Forged in Crisis by Nancy Koehn

Forged in Crisis by Nancy Koehn

Author:Nancy Koehn
Language: eng
Format: epub
Publisher: Scribner


CHAPTER THIRTY-ONE

The World after Frederick Douglass

During his life, Frederick Douglass became the most famous African-American in the United States. As an abolitionist, an advocate for women’s rights, and a spokesman for the cause of human freedom, he made an enormous impact on the defining issue of civil liberty and particularly on the momentous events of the 1850s and early 1860s, when slavery cleaved the nation in two and provoked the Civil War.

In our own time, the importance of Frederick Douglass’s legacy and contributions is well recognized among African-Americans. But most white Americans know little about this ambitious, highly principled, and fiercely dedicated leader. Those who are familiar with the abolitionist are aware he was a fugitive slave, wrote an autobiography, and spoke out against slavery. But even they do not appreciate how penetrating his understanding of slavery was, including the role that racial prejudice and socioeconomic forces played in keeping it in place. Today, few Americans realize that this understanding helped Douglass to see—years before contemporaries such as Abraham Lincoln—that it was likely to require armed conflict to destroy such a powerful, entrenched institution.

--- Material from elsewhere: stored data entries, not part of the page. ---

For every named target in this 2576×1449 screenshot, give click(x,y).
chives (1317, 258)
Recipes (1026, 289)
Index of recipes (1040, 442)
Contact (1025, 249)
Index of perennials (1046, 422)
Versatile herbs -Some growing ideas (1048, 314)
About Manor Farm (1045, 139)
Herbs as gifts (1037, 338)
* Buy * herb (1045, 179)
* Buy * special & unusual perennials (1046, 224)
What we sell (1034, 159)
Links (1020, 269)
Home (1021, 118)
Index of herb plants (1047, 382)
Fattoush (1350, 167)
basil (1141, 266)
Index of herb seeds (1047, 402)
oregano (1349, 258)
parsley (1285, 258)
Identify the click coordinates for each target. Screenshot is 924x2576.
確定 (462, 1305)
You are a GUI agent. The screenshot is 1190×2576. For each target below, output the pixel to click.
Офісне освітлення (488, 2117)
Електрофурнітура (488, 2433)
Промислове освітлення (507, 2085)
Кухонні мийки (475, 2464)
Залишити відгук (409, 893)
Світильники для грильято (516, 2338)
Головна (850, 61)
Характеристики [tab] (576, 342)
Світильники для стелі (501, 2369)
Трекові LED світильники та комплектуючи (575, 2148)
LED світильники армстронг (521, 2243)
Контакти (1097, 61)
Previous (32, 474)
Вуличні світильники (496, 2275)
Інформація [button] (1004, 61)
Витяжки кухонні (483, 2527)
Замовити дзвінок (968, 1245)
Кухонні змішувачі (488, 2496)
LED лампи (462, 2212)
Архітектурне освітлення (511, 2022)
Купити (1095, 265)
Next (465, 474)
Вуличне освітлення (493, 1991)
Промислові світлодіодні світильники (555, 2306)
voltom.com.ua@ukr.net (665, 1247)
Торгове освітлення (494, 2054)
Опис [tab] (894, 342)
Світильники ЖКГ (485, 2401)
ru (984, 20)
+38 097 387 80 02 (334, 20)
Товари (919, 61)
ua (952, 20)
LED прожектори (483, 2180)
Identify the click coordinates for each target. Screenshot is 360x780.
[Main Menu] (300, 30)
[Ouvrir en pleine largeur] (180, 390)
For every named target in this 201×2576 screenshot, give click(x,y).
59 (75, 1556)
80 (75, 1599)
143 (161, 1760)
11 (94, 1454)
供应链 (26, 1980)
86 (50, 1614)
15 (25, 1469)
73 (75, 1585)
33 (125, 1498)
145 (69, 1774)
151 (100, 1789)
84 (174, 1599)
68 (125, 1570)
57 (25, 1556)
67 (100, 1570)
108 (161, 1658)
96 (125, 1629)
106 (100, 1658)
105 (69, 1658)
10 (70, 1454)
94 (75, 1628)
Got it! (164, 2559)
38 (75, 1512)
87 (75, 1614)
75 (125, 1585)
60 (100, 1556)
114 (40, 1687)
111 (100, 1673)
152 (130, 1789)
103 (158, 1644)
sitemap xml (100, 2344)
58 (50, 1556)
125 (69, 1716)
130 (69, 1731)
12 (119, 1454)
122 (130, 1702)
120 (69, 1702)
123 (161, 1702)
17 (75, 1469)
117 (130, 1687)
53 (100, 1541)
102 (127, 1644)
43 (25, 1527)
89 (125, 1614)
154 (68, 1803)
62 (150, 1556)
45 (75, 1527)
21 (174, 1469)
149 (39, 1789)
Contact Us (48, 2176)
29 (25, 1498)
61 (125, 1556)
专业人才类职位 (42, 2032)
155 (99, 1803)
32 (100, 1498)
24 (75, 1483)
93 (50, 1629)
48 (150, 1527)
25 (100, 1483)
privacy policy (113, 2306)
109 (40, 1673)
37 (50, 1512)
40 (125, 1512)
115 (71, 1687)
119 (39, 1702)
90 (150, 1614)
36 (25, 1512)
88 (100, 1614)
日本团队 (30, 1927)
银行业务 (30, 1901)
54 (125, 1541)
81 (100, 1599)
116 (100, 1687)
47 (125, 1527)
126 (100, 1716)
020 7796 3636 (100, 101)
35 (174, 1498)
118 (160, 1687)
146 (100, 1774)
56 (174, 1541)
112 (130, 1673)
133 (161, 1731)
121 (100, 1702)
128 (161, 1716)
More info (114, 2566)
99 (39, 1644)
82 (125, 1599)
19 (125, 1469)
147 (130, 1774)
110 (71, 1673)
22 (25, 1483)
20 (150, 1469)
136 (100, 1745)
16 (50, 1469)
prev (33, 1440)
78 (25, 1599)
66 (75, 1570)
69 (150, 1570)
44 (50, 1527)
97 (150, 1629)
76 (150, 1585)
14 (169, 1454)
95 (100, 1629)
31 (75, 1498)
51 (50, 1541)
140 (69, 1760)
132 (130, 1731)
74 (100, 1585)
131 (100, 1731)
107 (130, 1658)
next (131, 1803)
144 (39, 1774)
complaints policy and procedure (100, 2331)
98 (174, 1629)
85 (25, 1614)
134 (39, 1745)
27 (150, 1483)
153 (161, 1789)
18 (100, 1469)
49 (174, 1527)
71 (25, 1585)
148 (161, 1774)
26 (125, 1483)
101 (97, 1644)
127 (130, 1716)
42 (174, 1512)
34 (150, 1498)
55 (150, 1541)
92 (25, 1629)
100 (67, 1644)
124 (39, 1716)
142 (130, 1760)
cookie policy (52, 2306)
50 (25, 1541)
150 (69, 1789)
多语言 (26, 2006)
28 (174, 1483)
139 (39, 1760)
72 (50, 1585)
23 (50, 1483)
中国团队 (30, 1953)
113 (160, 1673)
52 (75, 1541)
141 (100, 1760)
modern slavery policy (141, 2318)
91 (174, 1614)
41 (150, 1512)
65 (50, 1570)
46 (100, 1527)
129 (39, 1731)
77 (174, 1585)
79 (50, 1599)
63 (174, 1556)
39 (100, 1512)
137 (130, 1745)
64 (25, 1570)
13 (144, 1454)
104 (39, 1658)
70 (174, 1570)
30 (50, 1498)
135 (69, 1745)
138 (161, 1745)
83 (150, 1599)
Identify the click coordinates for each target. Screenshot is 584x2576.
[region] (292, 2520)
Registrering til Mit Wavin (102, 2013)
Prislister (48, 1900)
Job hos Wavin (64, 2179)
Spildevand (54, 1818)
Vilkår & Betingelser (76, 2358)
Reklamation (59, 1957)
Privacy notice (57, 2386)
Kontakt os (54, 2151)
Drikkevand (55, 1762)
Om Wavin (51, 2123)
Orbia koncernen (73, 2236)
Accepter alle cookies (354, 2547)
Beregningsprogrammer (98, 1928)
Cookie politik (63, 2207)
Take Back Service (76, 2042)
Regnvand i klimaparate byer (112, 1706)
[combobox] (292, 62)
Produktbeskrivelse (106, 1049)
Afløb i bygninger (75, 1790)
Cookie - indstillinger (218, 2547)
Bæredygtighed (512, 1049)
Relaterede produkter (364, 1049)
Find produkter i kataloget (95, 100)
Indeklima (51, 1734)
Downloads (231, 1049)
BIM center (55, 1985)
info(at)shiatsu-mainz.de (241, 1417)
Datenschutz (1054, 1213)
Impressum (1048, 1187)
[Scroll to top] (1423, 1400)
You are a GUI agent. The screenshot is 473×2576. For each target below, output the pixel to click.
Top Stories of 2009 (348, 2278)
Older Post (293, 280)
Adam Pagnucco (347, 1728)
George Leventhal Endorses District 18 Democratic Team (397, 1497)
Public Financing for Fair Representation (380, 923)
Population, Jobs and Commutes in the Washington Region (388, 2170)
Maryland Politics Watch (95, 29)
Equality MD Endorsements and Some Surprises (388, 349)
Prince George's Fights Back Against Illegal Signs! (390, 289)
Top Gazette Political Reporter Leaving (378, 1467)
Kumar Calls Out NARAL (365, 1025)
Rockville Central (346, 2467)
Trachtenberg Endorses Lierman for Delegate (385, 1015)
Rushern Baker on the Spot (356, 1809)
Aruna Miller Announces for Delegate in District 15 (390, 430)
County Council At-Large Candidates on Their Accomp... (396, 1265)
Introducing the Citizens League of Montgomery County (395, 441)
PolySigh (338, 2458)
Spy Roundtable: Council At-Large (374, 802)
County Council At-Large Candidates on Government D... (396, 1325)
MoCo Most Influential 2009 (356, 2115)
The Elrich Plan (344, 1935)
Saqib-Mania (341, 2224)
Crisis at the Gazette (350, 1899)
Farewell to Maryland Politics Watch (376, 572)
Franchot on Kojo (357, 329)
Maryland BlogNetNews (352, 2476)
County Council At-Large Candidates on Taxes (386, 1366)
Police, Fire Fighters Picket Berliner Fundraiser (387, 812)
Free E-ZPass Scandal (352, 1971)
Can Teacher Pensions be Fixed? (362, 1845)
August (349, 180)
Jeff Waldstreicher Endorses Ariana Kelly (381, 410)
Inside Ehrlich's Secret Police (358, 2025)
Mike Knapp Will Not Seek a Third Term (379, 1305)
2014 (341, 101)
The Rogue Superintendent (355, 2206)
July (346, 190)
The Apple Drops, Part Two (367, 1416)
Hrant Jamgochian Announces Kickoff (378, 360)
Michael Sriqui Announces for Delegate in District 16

During the middle decades of the nineteenth century, the black leader used this understanding to play a pivotal role in the struggle to end human bondage, urging ordinary citizens, other reformers, and politicians—particularly the president—to battle slavery with every available resource. As soon as the Civil War broke out, Douglass worked to define the conflict as one to eradicate slavery. Using his newspaper, the lecture circuit, and his political connections, he continued to push this perspective to the center of national debate. For almost two years, he doubted the Lincoln administration would embrace and act on what he saw as the animating purpose of the war. But in September 1862, when the president issued the Emancipation Proclamation, Douglass and many other abolitionists realized that they’d achieved a tremendously important victory: going forward, the war would be fought to extinguish slavery and transform the Union.

Douglass hoped this transformation would encompass full citizenship and equality for black Americans. Toward this end, he fought for black soldiers, lobbying government officials to enlist—and then pay and promote—them on the same terms as whites. When the conflict ended, the reformer worked to desegregate public schools, create economic opportunities for African-Americans, and secure the right to vote for blacks and women.

Through the lens of historical hindsight, we can see that Douglass relied on his keen vision, steadfast resolution, and moral judgment to articulate slavery as a terrible contradiction at the heart of the republic. He realized that slavery and the racial discrimination that underlay it contaminated whites as well as blacks and damaged the fabric of the nation. At an even deeper level, he recognized that Americans (or any other people) couldn’t become all they might in the presence of widespread prejudice against their fellow citizens. In his consistent ability to frame the stakes of these issues, his leadership anticipated the work of Martin Luther King Jr., Nelson Mandela, Gloria Steinem, and other modern activists.